Extract to read.
Risk Stratification Using Oxygenation in the First 24 Hours of Pediatric Acute Respiratory Distress Syndrome

Affiliations
Observational Study

Risk Stratification Using Oxygenation in the First 24 Hours of Pediatric Acute Respiratory Distress Syndrome

Nadir Yehya et al. Crit Care Med. 2018 Apr.

Abstract

Objective: Oxygenation measured 24 hours after acute respiratory distress syndrome onset more accurately stratifies risk, relative to oxygenation at onset, in both children and adults. However, waiting 24 hours is problematic, especially for interventions that are more efficacious early in the disease course. We aimed to delineate whether oxygenation measured at timepoints earlier than 24 hours would retain predictive validity in pediatric acute respiratory distress syndrome.

Design: Observational cohort study.

Task description. Copy each sentence of the Objective section of the pediatric ARDS abstract, one per line. The material after this point is a separate set of records unrelated to the abstract.

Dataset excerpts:
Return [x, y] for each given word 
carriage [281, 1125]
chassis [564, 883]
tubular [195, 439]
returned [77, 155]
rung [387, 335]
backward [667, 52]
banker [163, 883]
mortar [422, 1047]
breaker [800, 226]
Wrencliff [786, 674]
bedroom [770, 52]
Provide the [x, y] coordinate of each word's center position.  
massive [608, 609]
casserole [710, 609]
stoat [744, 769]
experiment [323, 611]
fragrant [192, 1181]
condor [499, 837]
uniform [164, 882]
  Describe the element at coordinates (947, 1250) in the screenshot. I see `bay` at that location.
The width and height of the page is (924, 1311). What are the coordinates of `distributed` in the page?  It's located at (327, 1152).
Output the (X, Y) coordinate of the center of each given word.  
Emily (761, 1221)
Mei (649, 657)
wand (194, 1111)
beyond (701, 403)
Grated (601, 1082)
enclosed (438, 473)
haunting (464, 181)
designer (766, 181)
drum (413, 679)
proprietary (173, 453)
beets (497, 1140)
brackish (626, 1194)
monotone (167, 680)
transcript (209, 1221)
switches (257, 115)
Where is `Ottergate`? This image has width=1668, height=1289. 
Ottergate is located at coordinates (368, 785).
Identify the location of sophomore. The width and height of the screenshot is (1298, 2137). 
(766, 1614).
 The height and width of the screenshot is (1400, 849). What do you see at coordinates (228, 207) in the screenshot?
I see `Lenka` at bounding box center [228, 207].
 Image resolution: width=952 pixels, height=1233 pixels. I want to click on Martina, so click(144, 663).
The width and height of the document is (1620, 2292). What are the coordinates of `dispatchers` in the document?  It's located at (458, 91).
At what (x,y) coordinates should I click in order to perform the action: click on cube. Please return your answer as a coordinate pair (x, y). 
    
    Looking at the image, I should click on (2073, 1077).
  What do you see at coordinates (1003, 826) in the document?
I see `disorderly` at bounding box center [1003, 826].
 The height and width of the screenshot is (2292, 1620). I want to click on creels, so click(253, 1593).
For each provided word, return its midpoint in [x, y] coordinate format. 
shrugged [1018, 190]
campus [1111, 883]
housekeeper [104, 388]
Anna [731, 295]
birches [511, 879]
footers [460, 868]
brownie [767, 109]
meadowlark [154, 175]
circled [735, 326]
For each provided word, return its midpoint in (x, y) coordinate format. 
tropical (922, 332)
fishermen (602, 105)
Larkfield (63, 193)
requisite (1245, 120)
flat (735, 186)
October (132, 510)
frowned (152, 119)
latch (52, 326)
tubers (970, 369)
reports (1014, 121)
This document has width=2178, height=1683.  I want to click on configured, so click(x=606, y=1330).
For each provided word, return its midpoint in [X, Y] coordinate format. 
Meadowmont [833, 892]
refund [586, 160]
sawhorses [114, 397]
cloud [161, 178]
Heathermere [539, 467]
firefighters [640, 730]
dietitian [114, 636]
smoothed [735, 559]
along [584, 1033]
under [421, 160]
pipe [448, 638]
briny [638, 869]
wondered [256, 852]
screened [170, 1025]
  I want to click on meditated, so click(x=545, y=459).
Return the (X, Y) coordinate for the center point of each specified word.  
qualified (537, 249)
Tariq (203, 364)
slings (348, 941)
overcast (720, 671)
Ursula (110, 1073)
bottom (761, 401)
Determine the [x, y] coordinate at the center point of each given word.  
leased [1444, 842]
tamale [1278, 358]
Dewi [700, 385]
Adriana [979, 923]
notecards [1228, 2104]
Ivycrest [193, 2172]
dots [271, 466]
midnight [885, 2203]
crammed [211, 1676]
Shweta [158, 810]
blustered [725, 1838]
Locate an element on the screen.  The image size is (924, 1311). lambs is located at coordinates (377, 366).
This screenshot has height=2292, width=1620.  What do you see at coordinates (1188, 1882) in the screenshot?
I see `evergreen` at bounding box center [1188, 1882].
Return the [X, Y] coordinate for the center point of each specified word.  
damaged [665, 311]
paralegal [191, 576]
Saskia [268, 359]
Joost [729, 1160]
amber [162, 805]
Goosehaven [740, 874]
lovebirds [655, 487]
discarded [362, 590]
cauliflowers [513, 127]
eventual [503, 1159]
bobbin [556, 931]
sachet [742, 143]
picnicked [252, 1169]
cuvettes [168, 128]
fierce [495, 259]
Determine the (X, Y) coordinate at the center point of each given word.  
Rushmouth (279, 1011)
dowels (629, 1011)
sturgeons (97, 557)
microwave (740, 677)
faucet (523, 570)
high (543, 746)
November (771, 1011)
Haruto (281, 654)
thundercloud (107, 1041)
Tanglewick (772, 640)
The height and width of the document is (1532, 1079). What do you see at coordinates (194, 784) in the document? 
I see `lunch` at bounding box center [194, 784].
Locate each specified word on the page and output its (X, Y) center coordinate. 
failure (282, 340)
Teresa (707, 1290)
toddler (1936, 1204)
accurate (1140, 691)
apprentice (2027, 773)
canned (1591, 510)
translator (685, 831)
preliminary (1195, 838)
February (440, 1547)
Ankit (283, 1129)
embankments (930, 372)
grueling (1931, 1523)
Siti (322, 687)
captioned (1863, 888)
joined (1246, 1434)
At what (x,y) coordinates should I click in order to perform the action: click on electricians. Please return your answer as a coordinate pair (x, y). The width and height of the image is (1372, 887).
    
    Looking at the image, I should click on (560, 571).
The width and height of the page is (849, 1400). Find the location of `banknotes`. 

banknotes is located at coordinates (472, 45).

Exercise result.
Oxygenation measured 24 hours after acute respiratory distress syndrome onset more accurately stratifies risk, relative to oxygenation at onset, in both children and adults.
However, waiting 24 hours is problematic, especially for interventions that are more efficacious early in the disease course.
We aimed to delineate whether oxygenation measured at timepoints earlier than 24 hours would retain predictive validity in pediatric acute respiratory distress syndrome.